Loading in libraries. I will use ‘mvtnorm’ to simulate two noramlly-distributed variables that are imperfectly correlated.
library(mvtnorm)
library(scales)
library(tidyverse)
## ── Attaching packages ────────────────────────────────────────────────────────────────────────────── tidyverse 1.3.0 ──
## ✓ ggplot2 3.3.2 ✓ purrr 0.3.4
## ✓ tibble 3.0.3 ✓ dplyr 1.0.0
## ✓ tidyr 1.1.0 ✓ stringr 1.4.0
## ✓ readr 1.3.1 ✓ forcats 0.5.0
## ── Conflicts ───────────────────────────────────────────────────────────────────────────────── tidyverse_conflicts() ──
## x readr::col_factor() masks scales::col_factor()
## x purrr::discard() masks scales::discard()
## x dplyr::filter() masks stats::filter()
## x dplyr::lag() masks stats::lag()
Let’s make our two variables have a high correlation of 0.8 and then a low correlation of 0.2 and look at the difference. We will store these values in a vector that we will iterate across.
covars <- c(0.8, 0.2)
For each of these covariances, or correlations between the two variables, we will simulate data and make a plot.
par(bty="n", mfrow=c(2,3)) # make a plot with no box type with 6 panels: 3 rows and 2 columns
for (covar in covars){
covar_mat <- rbind(c(1,covar), c(covar,1)) # create covariance matrix
# create table of draws from a bivariate normal distribution
d <- rmvnorm(n=10000, mean = rep(0,2), sigma=covar_mat) %>%
as_tibble() %>% rename("x" = V1, "y" = V2)
# create another table that selects only extreme values for y
d_red <- d %>%
filter(y >= 2)
# make a plot
plot(d$x, d$y,
pch=16,
col=alpha("black", 0.1),
main=paste("correlation = ", covar, sep=" "),
xlab="x",
ylab="y",
axes=F,
ylim=c(-4, 4),
xlim=c(-4, 4))
points(d_red$x,
d_red$y,
col=alpha("red", 0.3),
pch=16)
axis(side=1, labels=T, at=c(-4,-2,0,2,4))
axis(side=2, labels=T, at=c(-4,-2,0,2,4))

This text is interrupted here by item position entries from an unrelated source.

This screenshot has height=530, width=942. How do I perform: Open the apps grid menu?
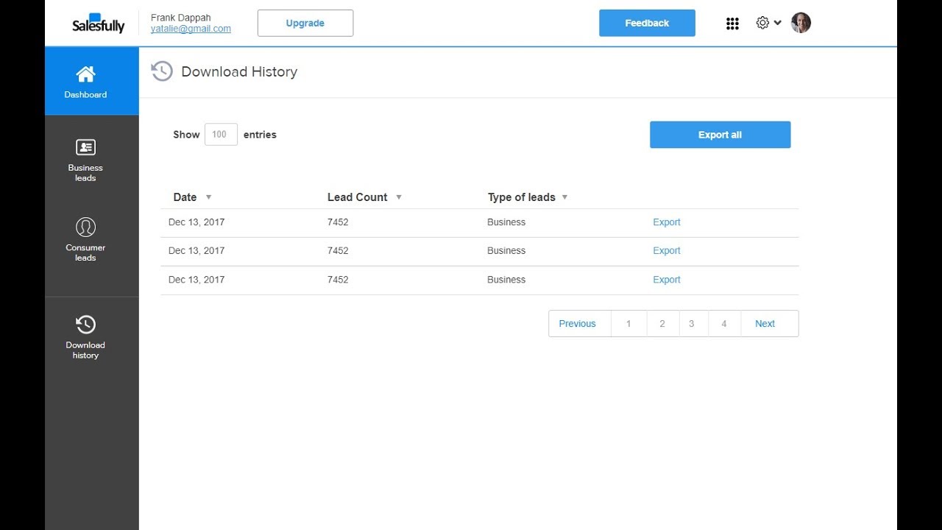(x=732, y=24)
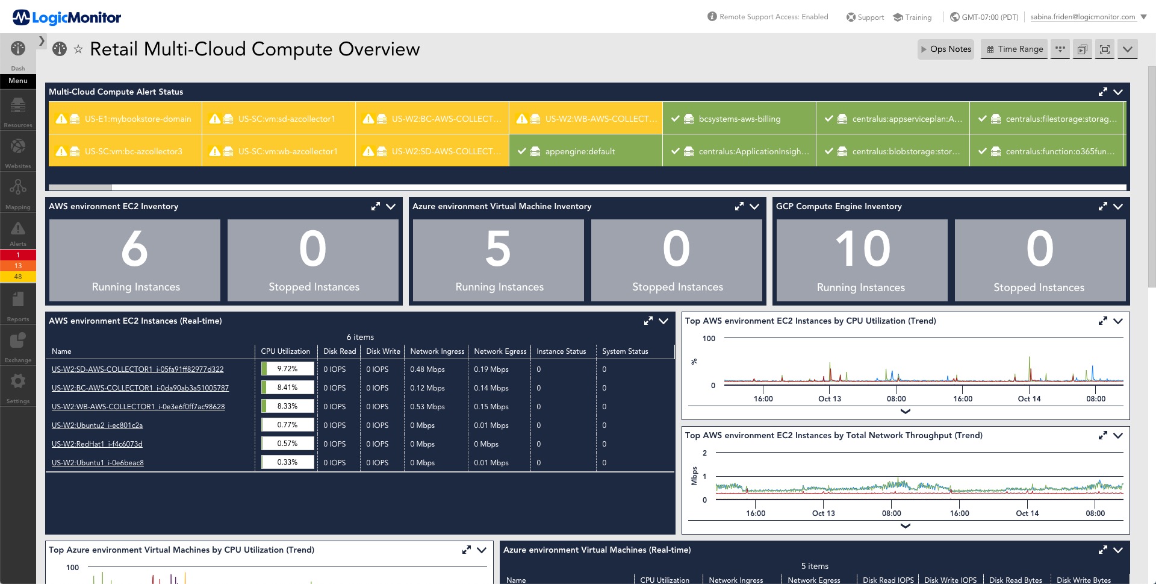Select the Reports sidebar icon
The height and width of the screenshot is (584, 1156).
(x=17, y=300)
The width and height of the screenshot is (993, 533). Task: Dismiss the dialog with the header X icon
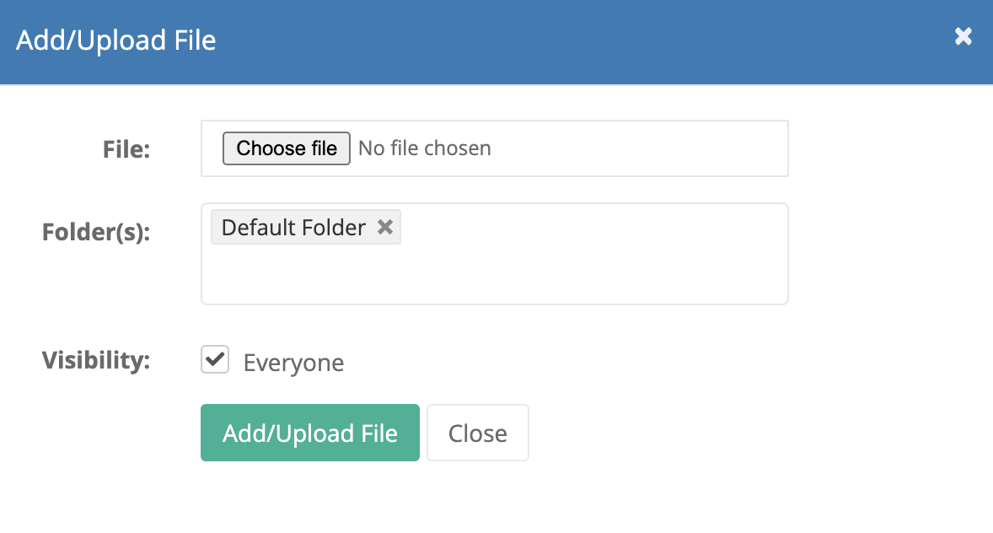click(963, 37)
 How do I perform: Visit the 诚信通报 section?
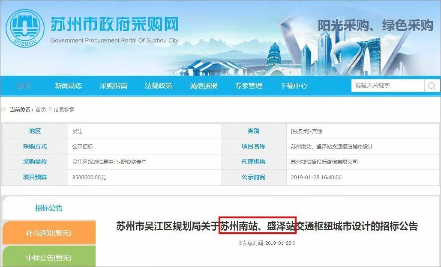(203, 86)
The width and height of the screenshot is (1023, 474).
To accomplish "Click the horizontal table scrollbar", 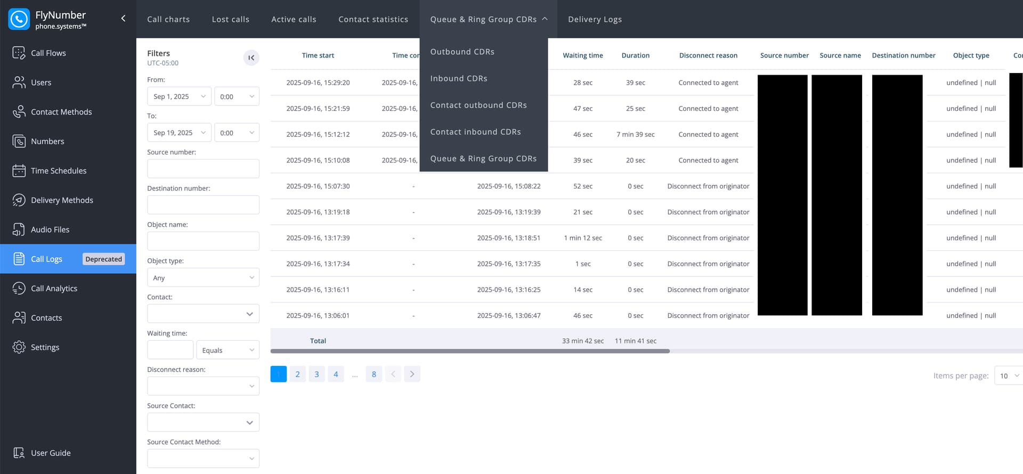I will click(469, 351).
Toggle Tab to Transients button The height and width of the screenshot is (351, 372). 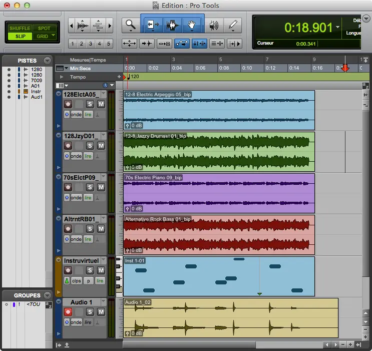coord(147,44)
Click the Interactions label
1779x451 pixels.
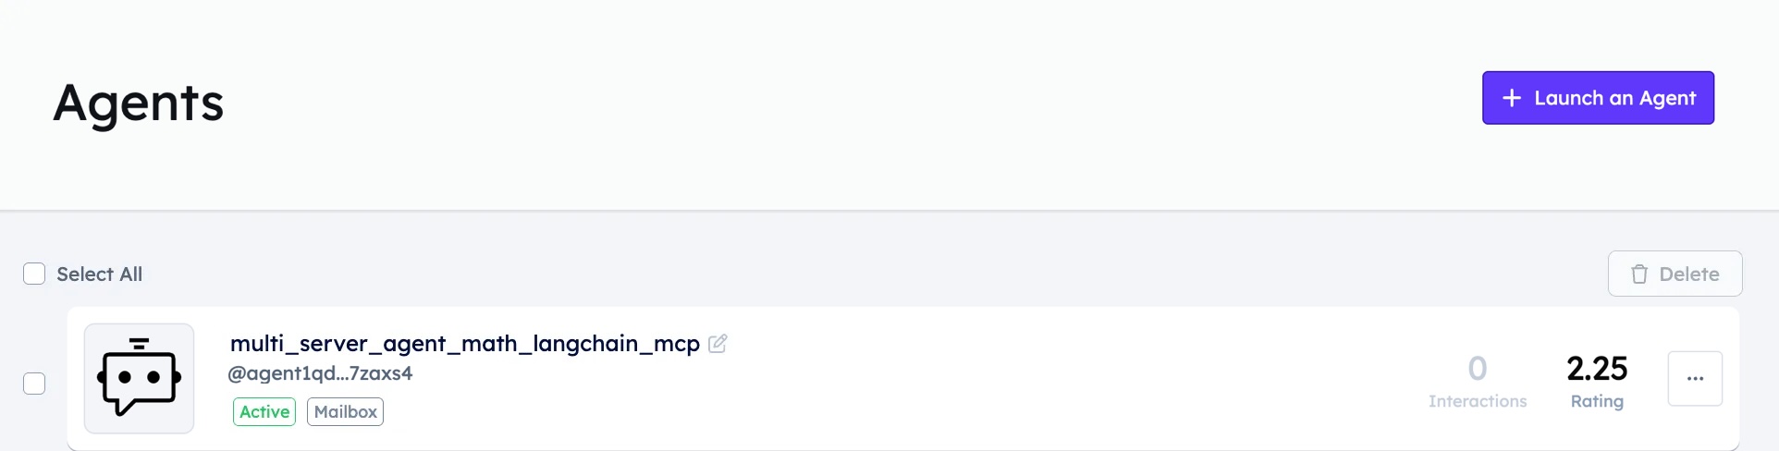[x=1478, y=401]
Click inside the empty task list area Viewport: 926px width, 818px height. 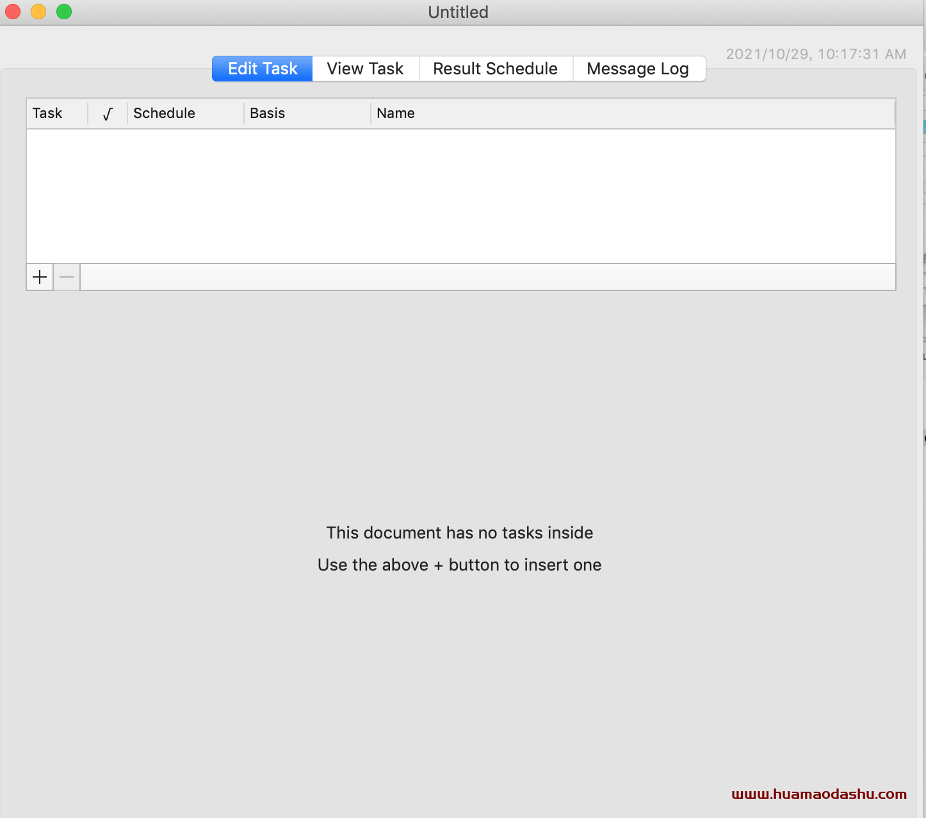pyautogui.click(x=460, y=196)
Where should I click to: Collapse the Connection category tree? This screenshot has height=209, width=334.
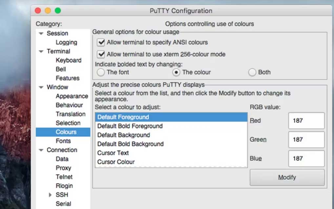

abline(h=2, lty=3, col="blue", lwd=2)
hist(d_red$x,
col=alpha("red", 0.5),
xlab="x",
freq=F,
main="distribution of x",
breaks=10,
xlim=c(-4, 4))
abline(v=2, lty=3, col="blue", lwd=3)
hist(d_red$x - d_red$y,
col=alpha("red", 0.5),
xlab="x",
freq=F,
main="distribution of x-y",
breaks=10,
xlim=c(-4, 4))
abline(v=0, lty=1, col="black", lwd=3)
}